*WHAT TO PRODUCE*: Nothing but the lines below from the one with "Marketing Digital (40, 2563)" through the one with "2013 (676, 1555)" should be output, each exactly as given, and no pictures.

*RECORD SET*:
============================================================

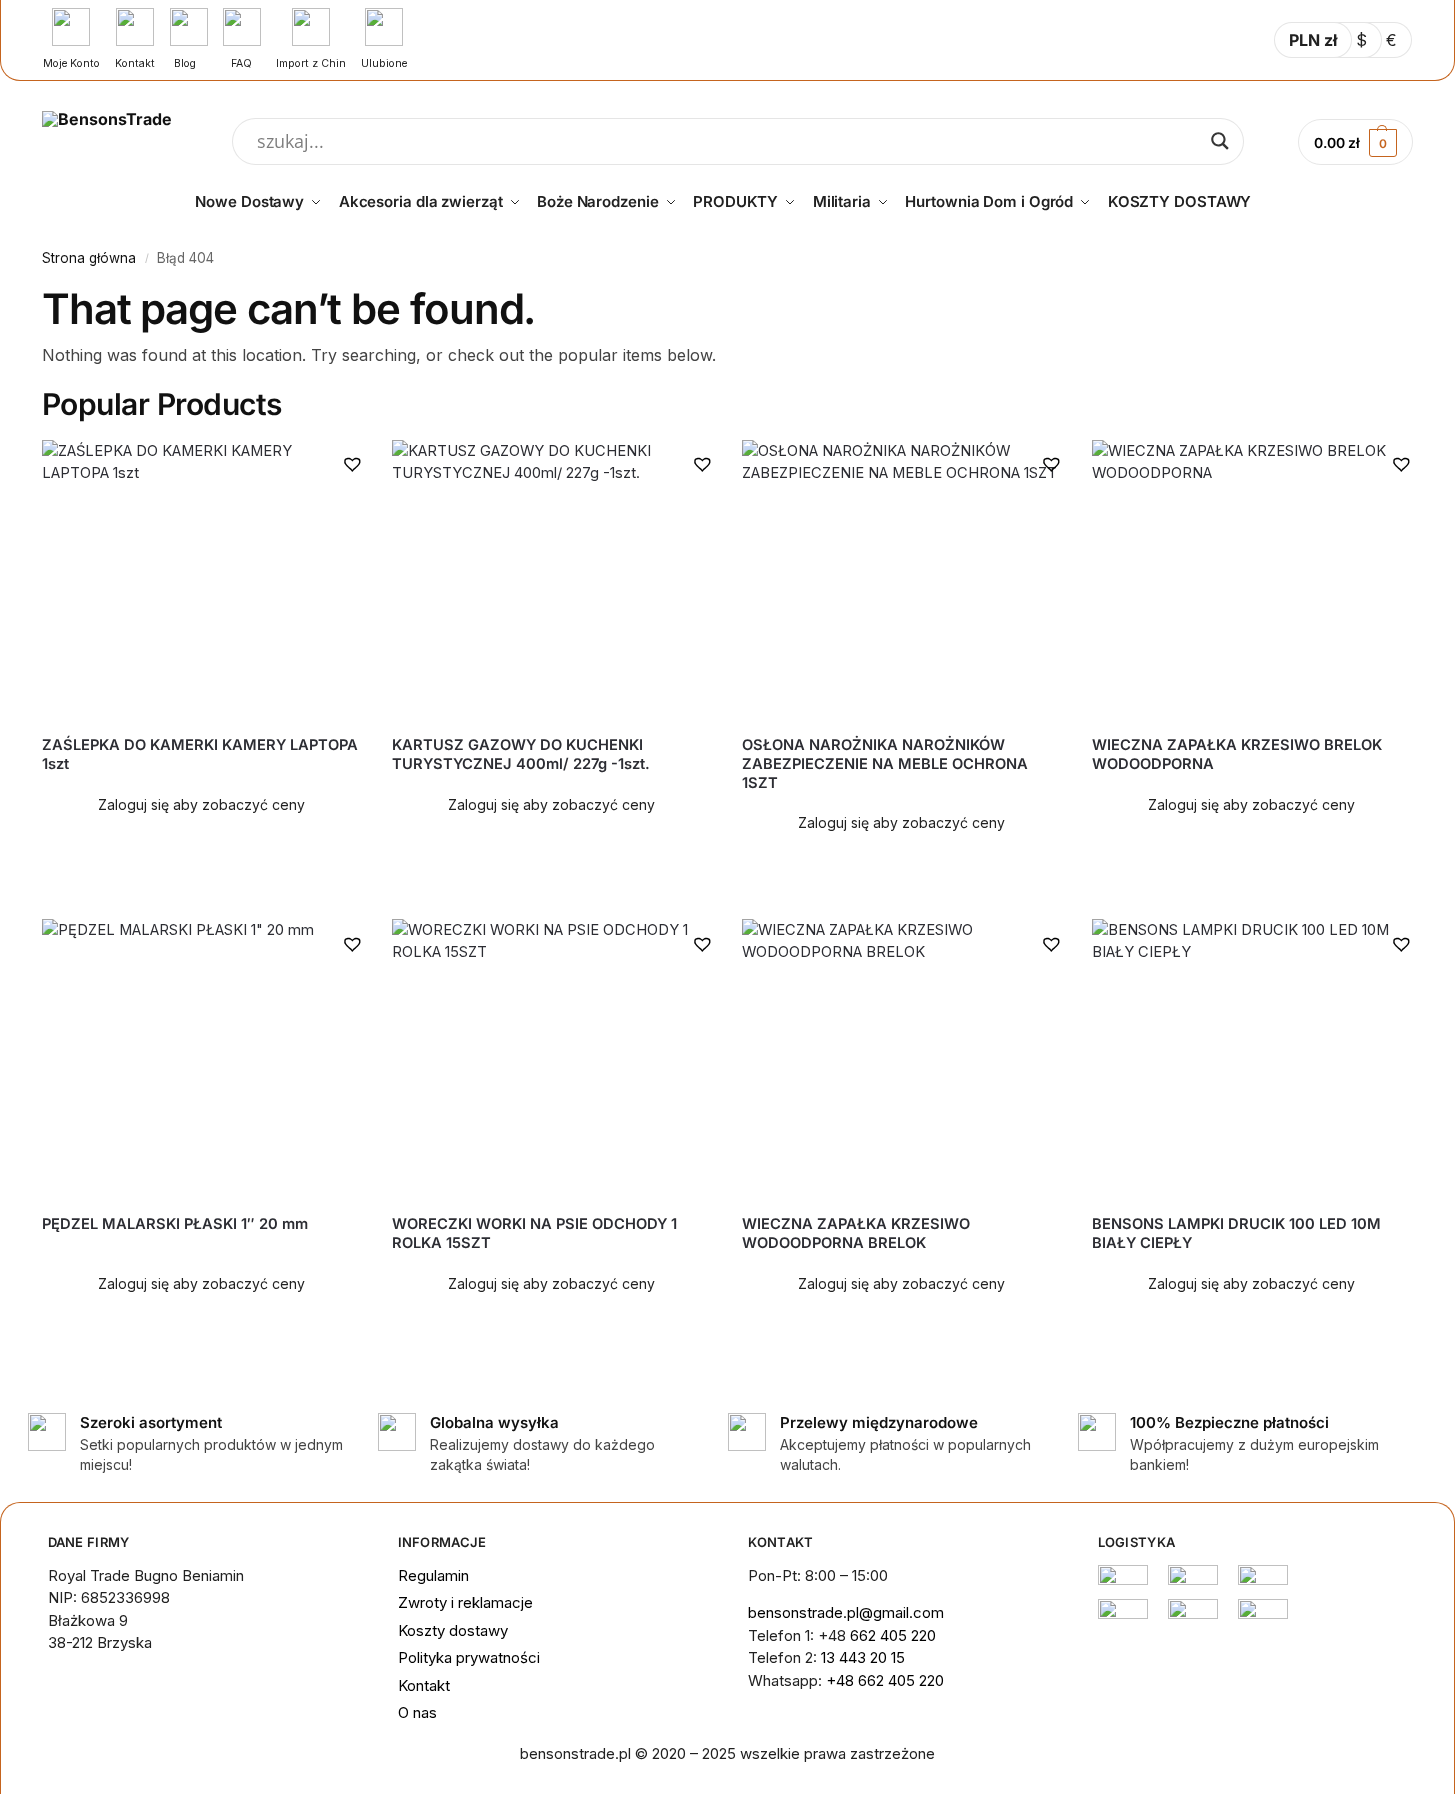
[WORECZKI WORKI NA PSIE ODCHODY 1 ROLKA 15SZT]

============================================================

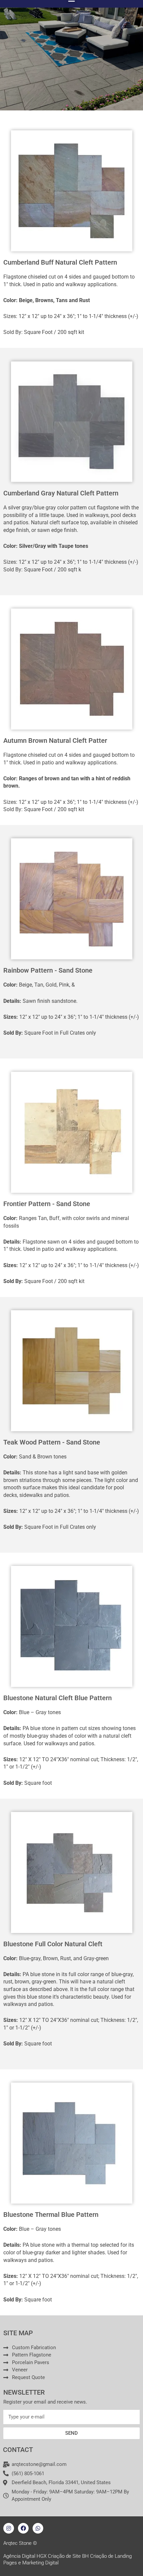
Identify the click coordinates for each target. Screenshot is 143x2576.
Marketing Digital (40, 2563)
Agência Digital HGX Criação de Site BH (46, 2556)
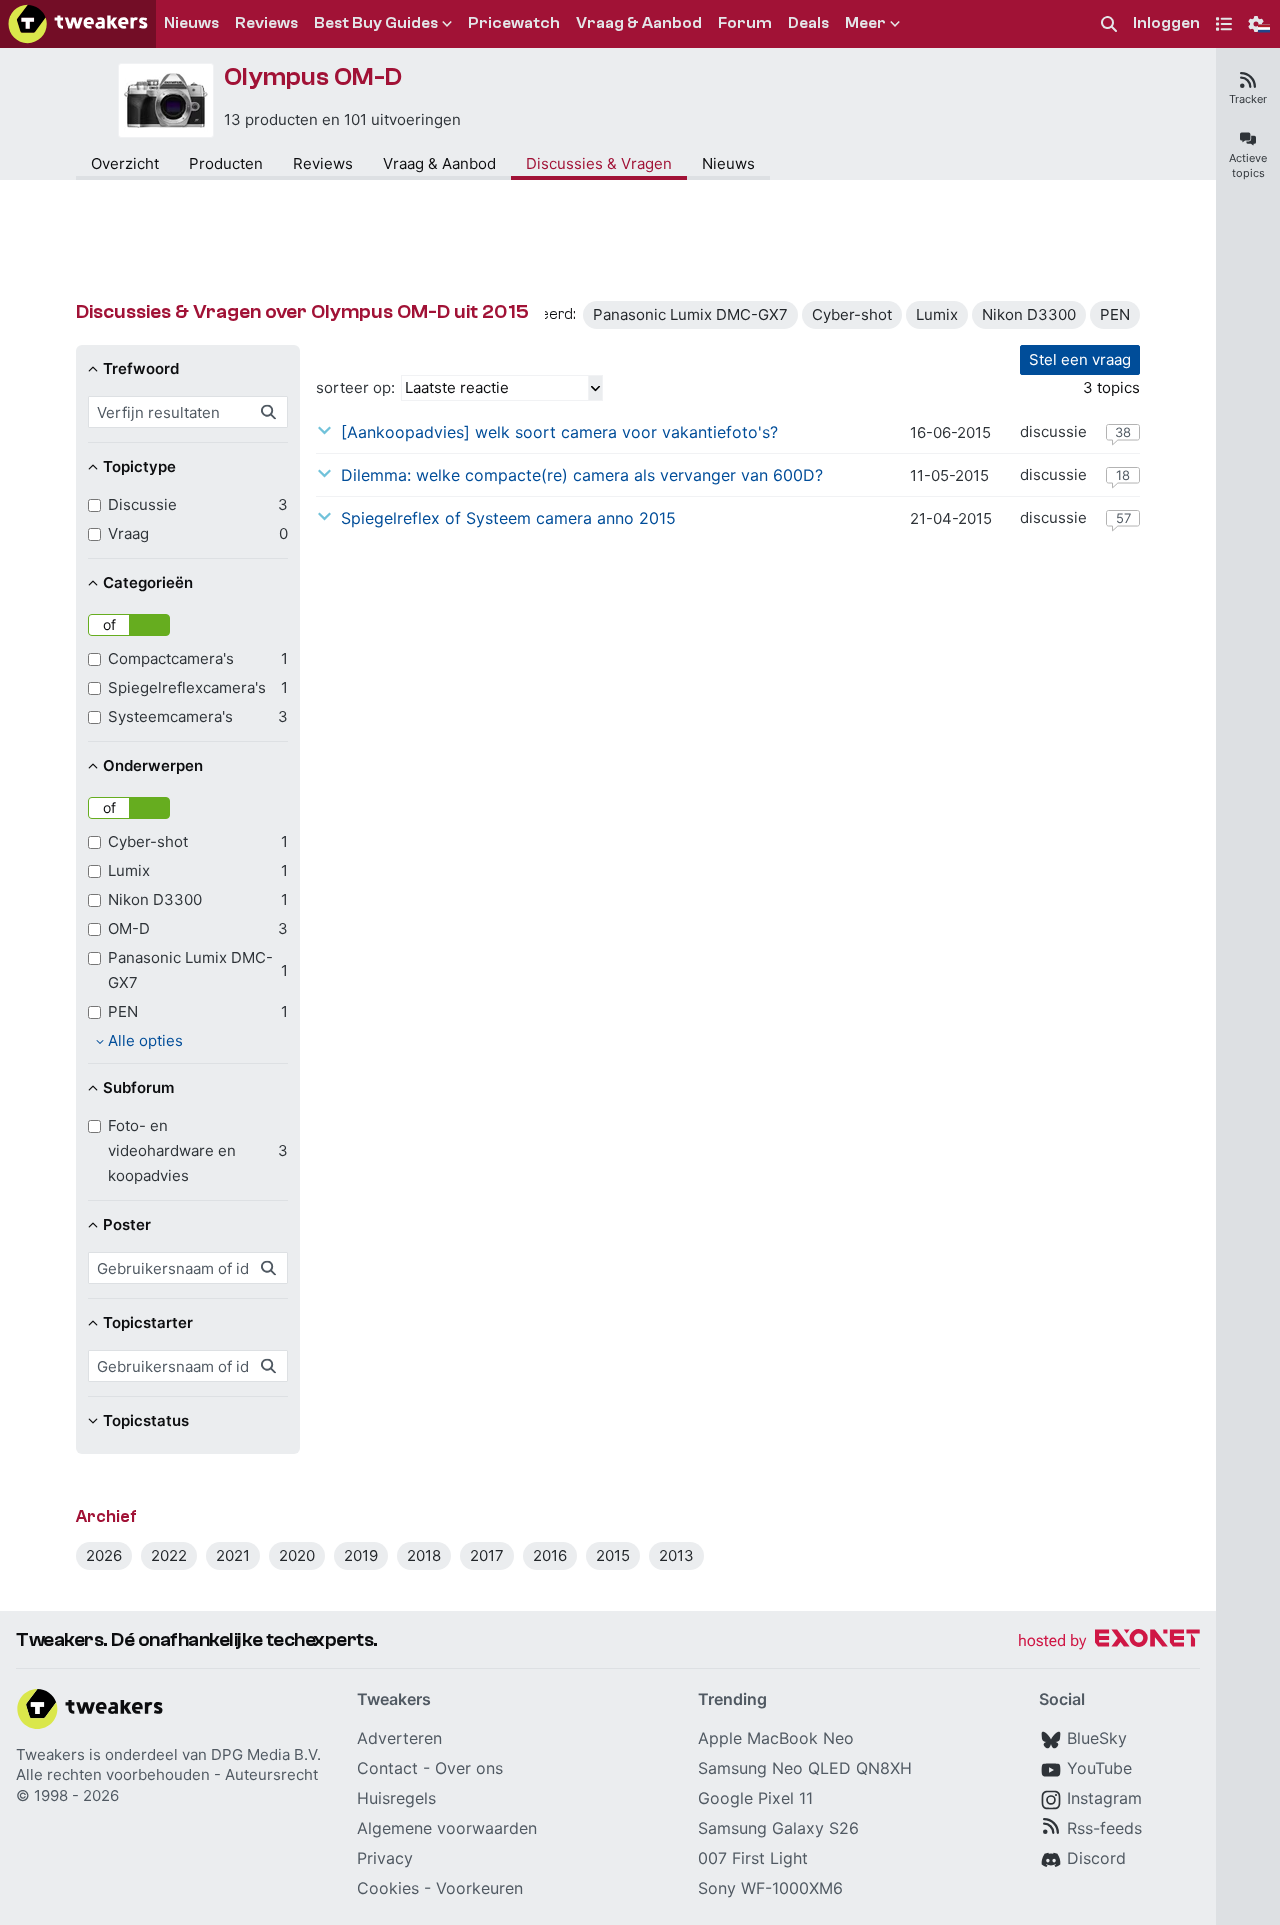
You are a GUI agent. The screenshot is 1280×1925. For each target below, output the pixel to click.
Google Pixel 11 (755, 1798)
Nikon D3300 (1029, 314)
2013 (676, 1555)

============================================================

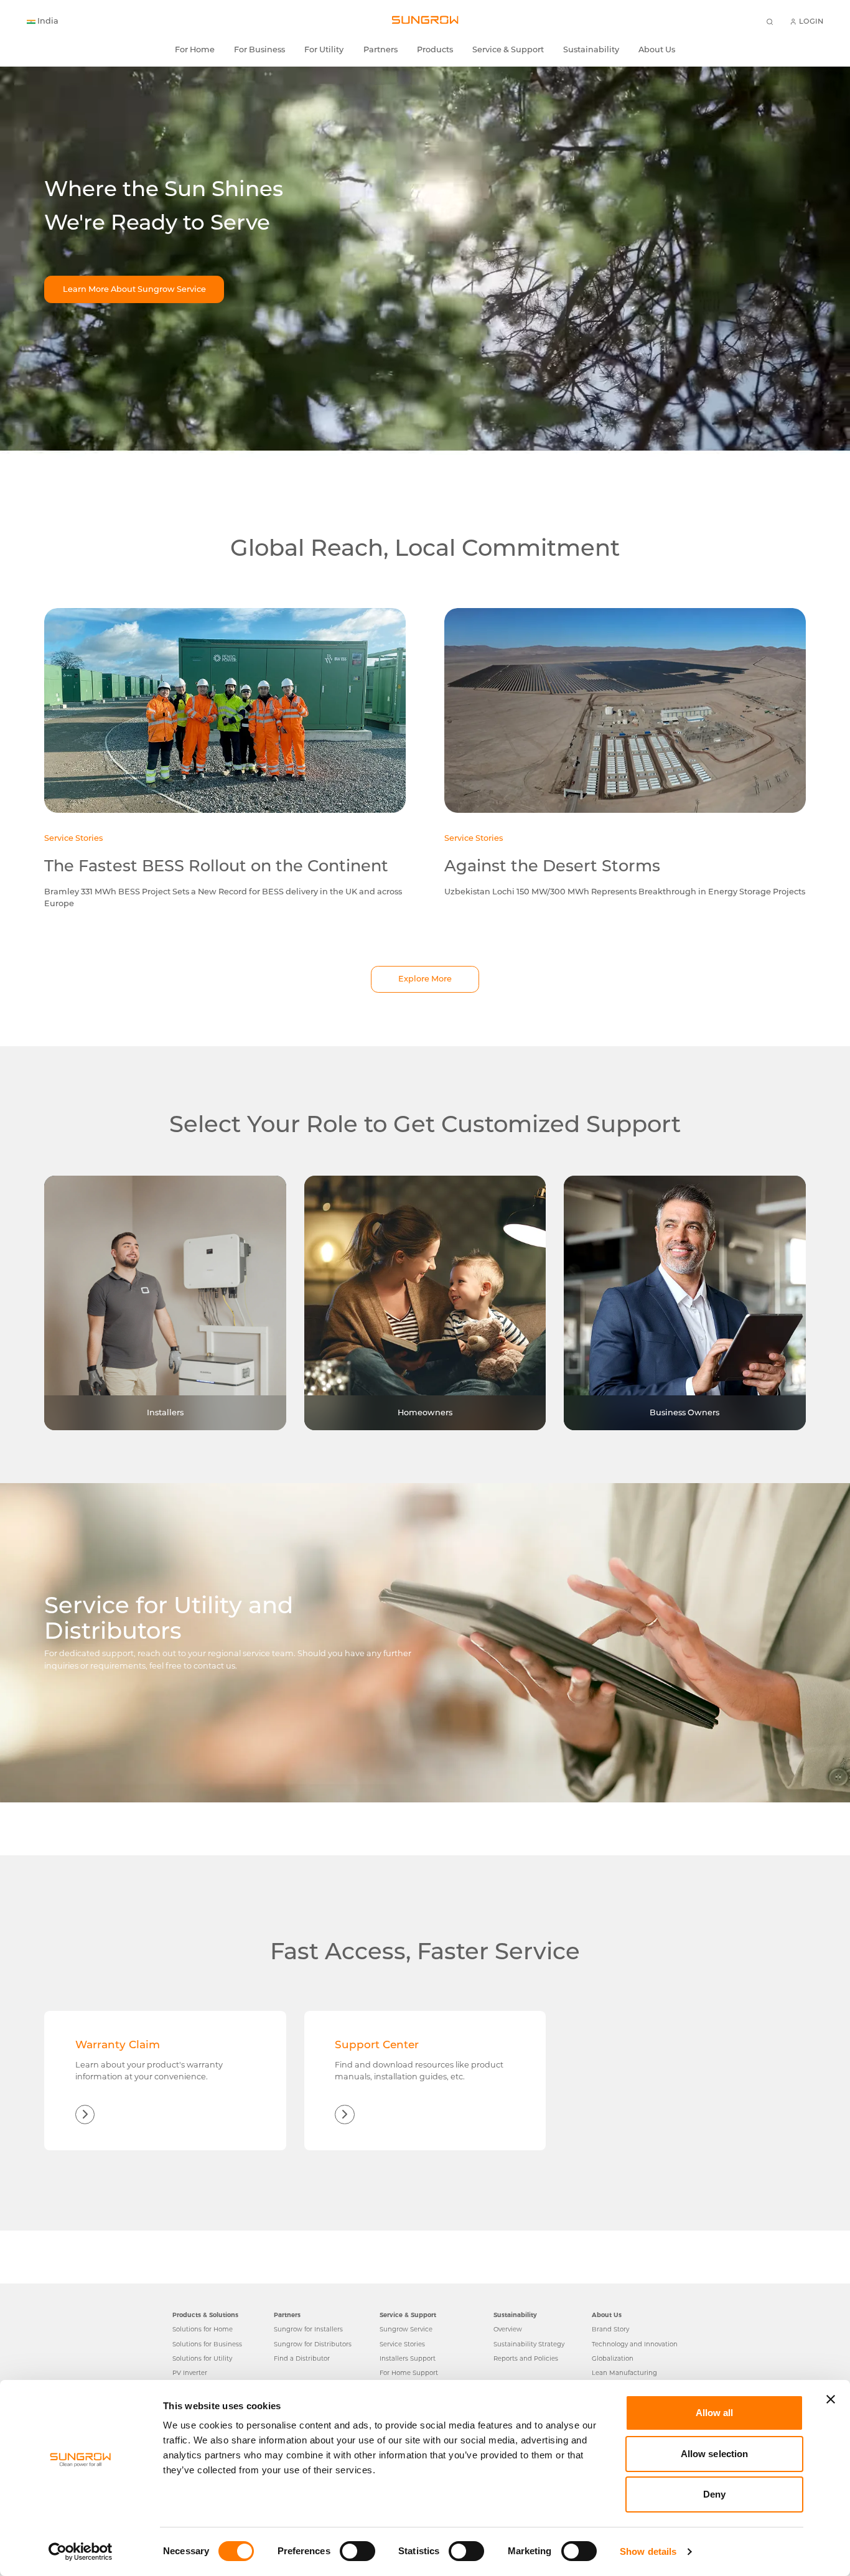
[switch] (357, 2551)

============================================================

*ANSWER BOX*:
Marketing Digital (40, 2563)
Agência Digital HGX Criação de Site BH (46, 2556)
You are a GUI agent. The screenshot is 1280×1925. For each target below, output the pixel to click.
Google Pixel 11 (755, 1798)
Nikon D3300 (1029, 314)
2013 (676, 1555)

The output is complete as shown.